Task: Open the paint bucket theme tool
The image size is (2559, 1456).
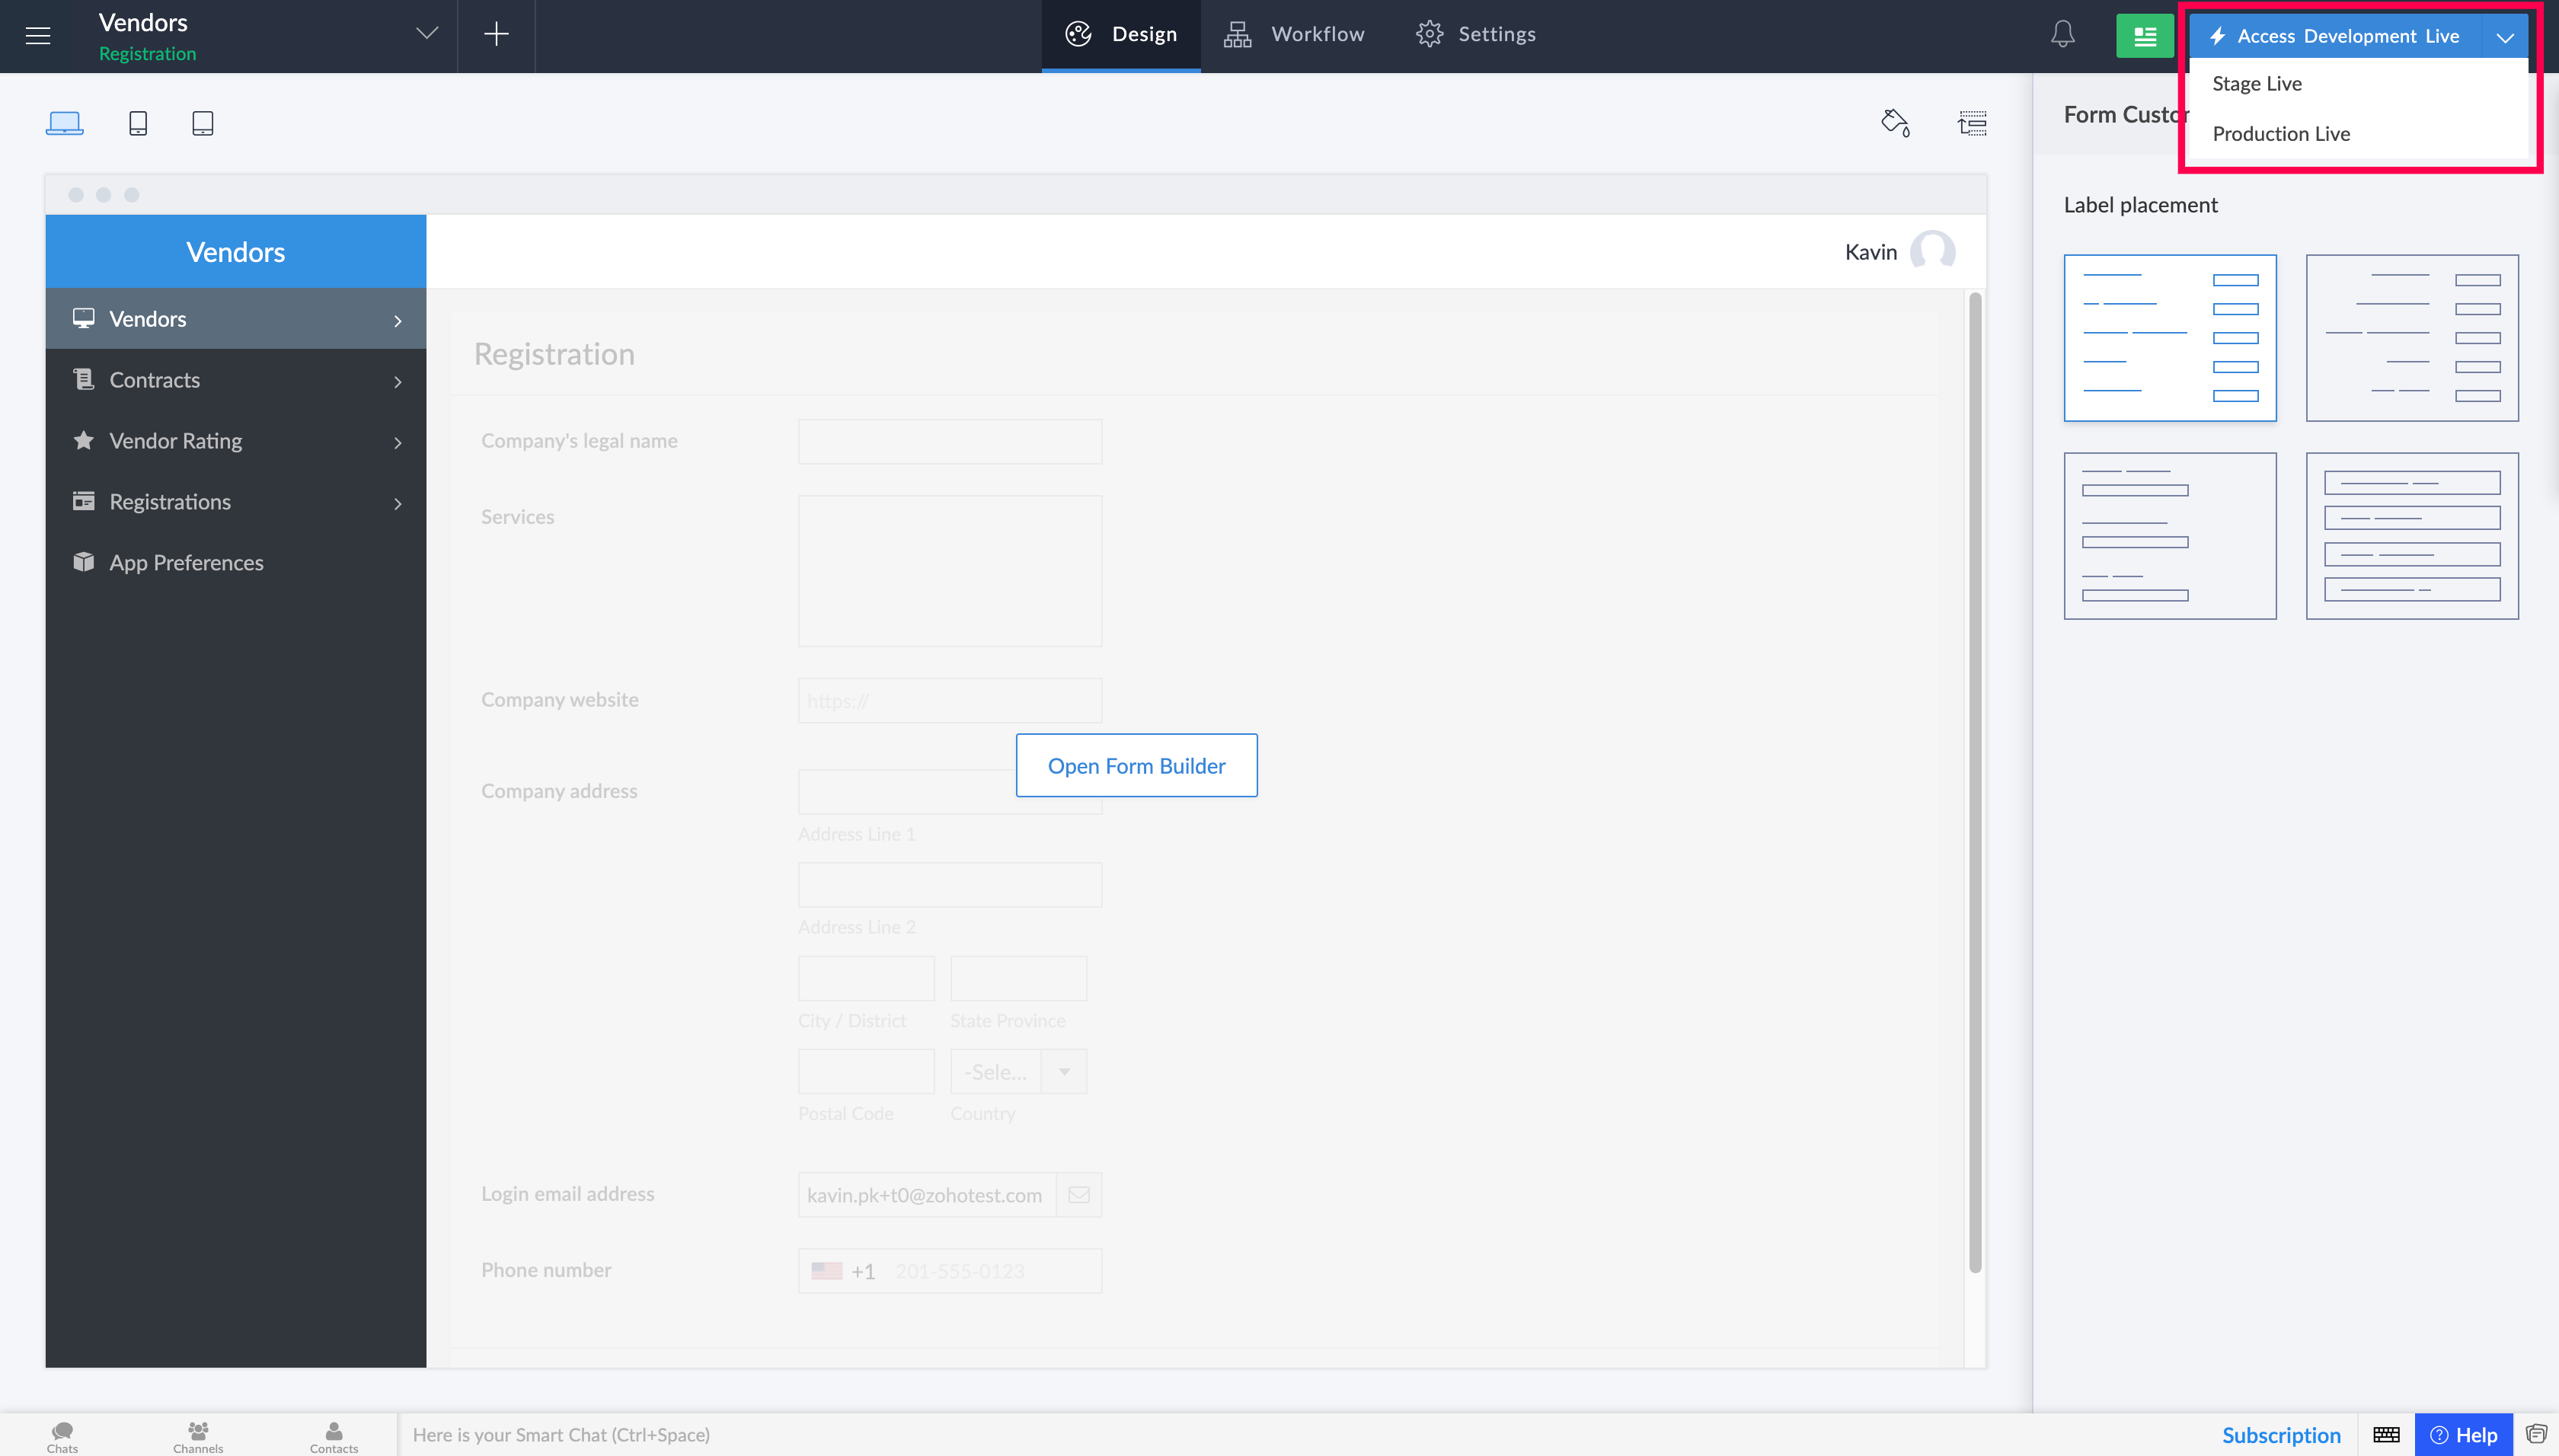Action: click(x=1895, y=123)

* * *

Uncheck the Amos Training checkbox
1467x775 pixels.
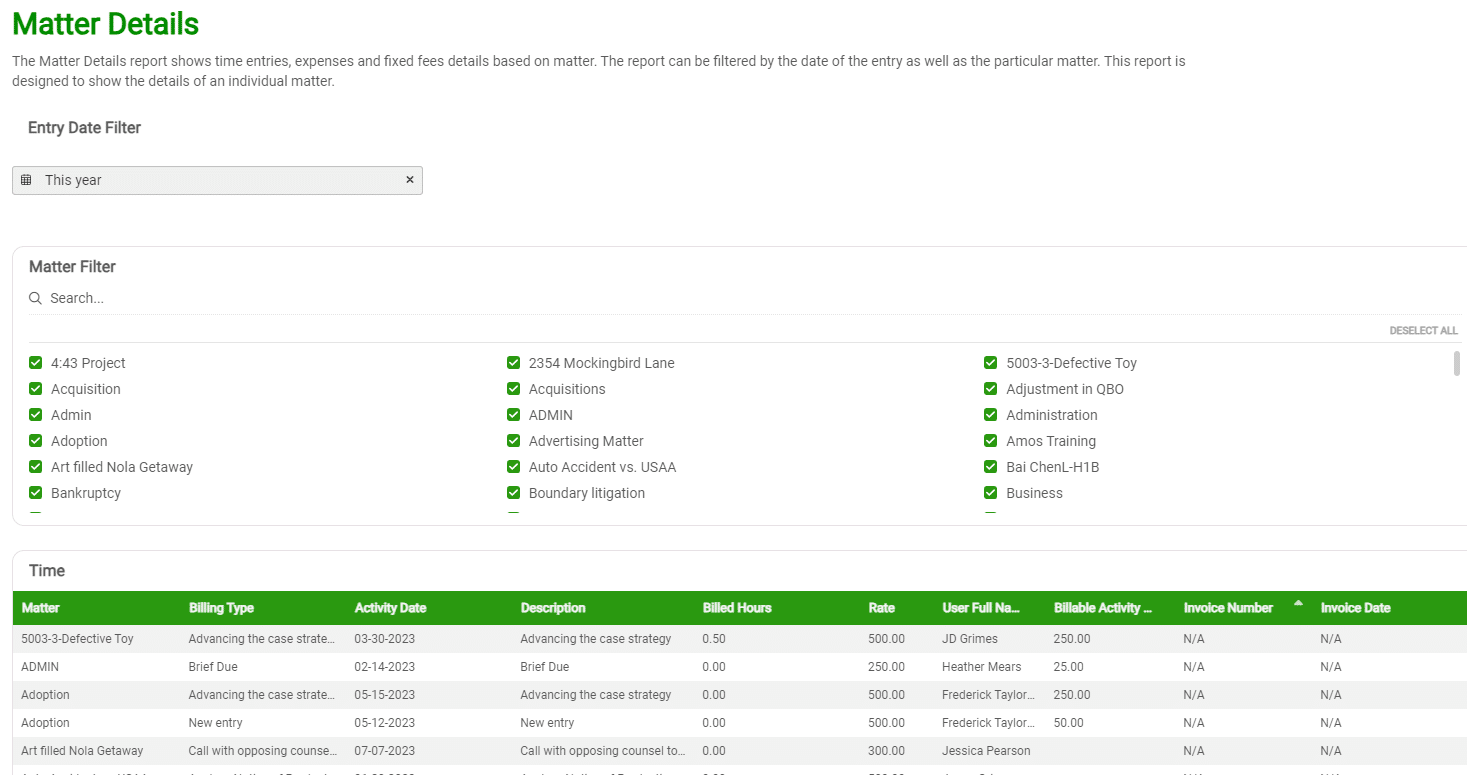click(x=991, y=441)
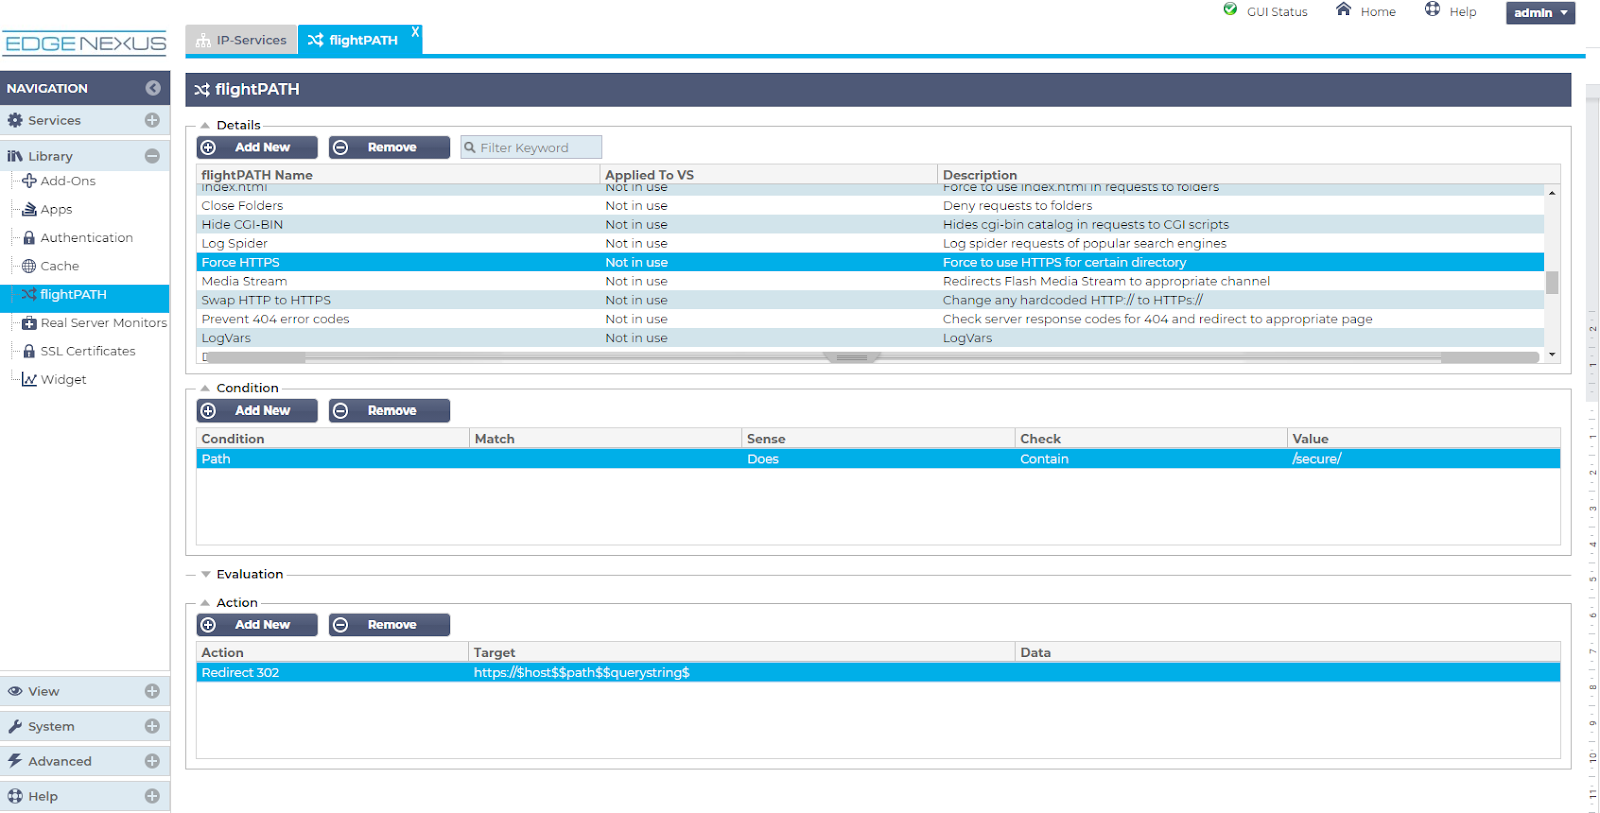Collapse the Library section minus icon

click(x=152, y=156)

### [TO DO]
Rewrite the records from the line containing "Uncheck the Amos Training checkbox" through the line containing "click(x=152, y=156)", switching "checkbox" to "check box" and keeping everything else unchanged. Leave out the pictures.

### [ANSWER TO THE EXERCISE]
Uncheck the Amos Training check box
1467x775 pixels.
click(x=991, y=441)
Collapse the Library section minus icon

click(x=152, y=156)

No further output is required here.